潤くんが、相葉ちゃん達と話し合おうと言って
彼らが来ることになった。
なんだか緊張する。
仕事以外で会うこともないし
ましてやこんなホテルって…………
俺の緊張をよそに潤くんが
『あー……腹減った。
智もなんも食ってないから腹減っただろ。
ちょっと買い出ししてくるわ。
あいつら来るまで時間あるだろうし
智、なに食べたい?』
確かに昼から何も食べてないけど
お腹が空いてるかどうかなんて
わかんないよ。
『……………潤くん。』
『なんだよその不安そうな顔。
大丈夫だって。』
『でも、こんなに遅い時間なのに………』
『そっち?
雅紀たち、3人でその辺で呑んでんだって。
遅いって言ったって序の口でしょ。
まあ、適当に買ってくるわ。

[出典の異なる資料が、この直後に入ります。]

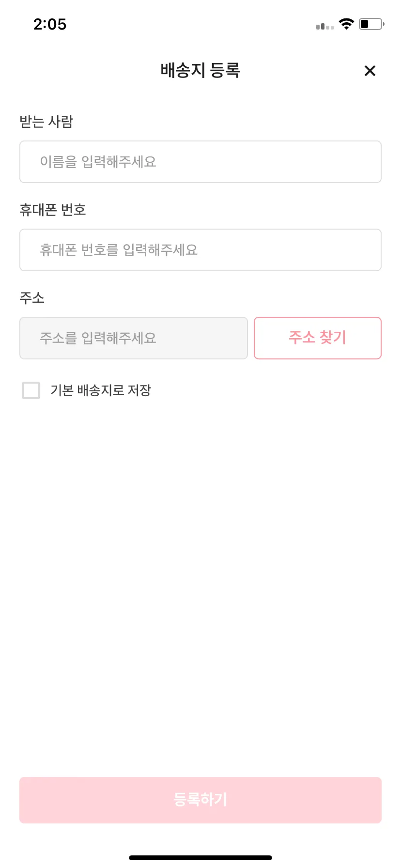Click the 받는 사람 field label

[46, 122]
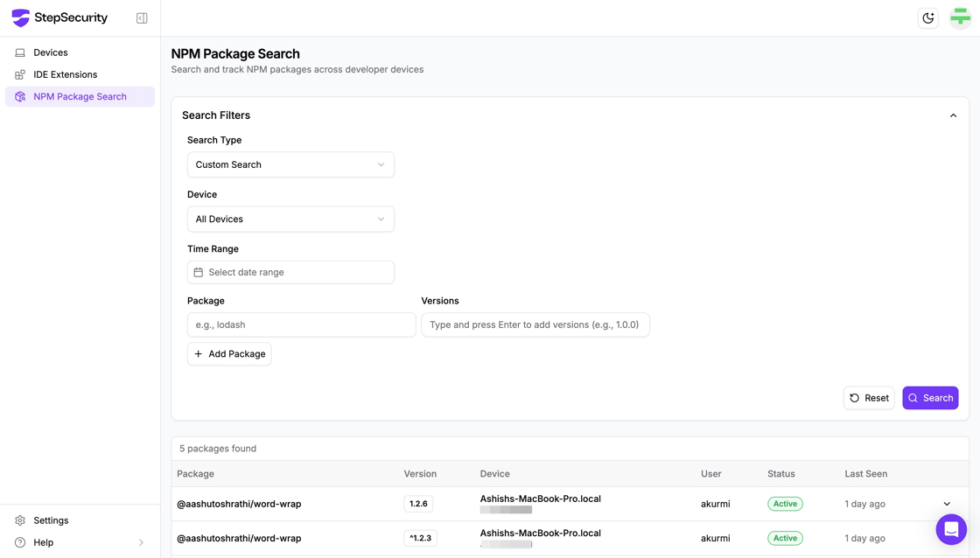This screenshot has height=558, width=980.
Task: Reset the search filters
Action: point(869,398)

』
と、潤くんはジャケットを羽織って出ていった。
一人残された俺。
俺の人生、振り返ってみると
自分で決断したことも
自分の意思をはっきり言ったこともなかった。
いつも、父さんの顔色を伺って
ビクビクしてた。
自分の人生…………
自分で決めなきゃね。
それから1時間もしないうちに
相葉ちゃんがニノと斗真くんを連れてやって来た。
『なんだよ。
用って』
と、俺の事を無視して潤くんに詰め寄る斗真くん。
相葉ちゃんは、チラッと俺を見たけど
直ぐに視線を反らし
ニノは部屋のすみに立っていた。
『どうせ、その辺で呑んでたんだろ。』
と、潤くんが言うと
『まあ、そうだけどさ。
こんなとこに呼び出して
何の用なの?』
と、相葉ちゃんが言う。
『まあ、聞いてほしい事があってさ…………』
そう言うと、
先程買ってきた袋から缶ビールを取り出して
相葉ちゃんに投げ
ニノに斗真くんにと渡す。
『……話って
なに?』
缶ビールを受け取って
今まで黙っていたニノが俺を見て言う。
『…………今の状態………
今のグループの状態……
よくないと思ってさ…………』(潤)
『そ………それは………』(雅紀)
相葉ちゃんが一口飲もうとした手を止めた。
『わかってる。
悪いのは、俺たちだよな。』(潤)
と、潤くんが頭を下げた。
なんで?
なんで潤くんが謝るの?
悪いのは俺でしょ………
俺が悪いのに…………
『…ち………ちがう…………
…………ごめん。
違う。
潤くんは何も悪くない。
悪いのは俺だ。
……………ご……
…ごめん………なさい。
俺が優柔不断だから…………
皆に………迷惑かけて…
ごめんなさい。』
と、俺が頭を下げ
『ごめんなさい。』
と、必死に謝った。
『ごめん。
話が見えない。』
と、言ったのはニノだった。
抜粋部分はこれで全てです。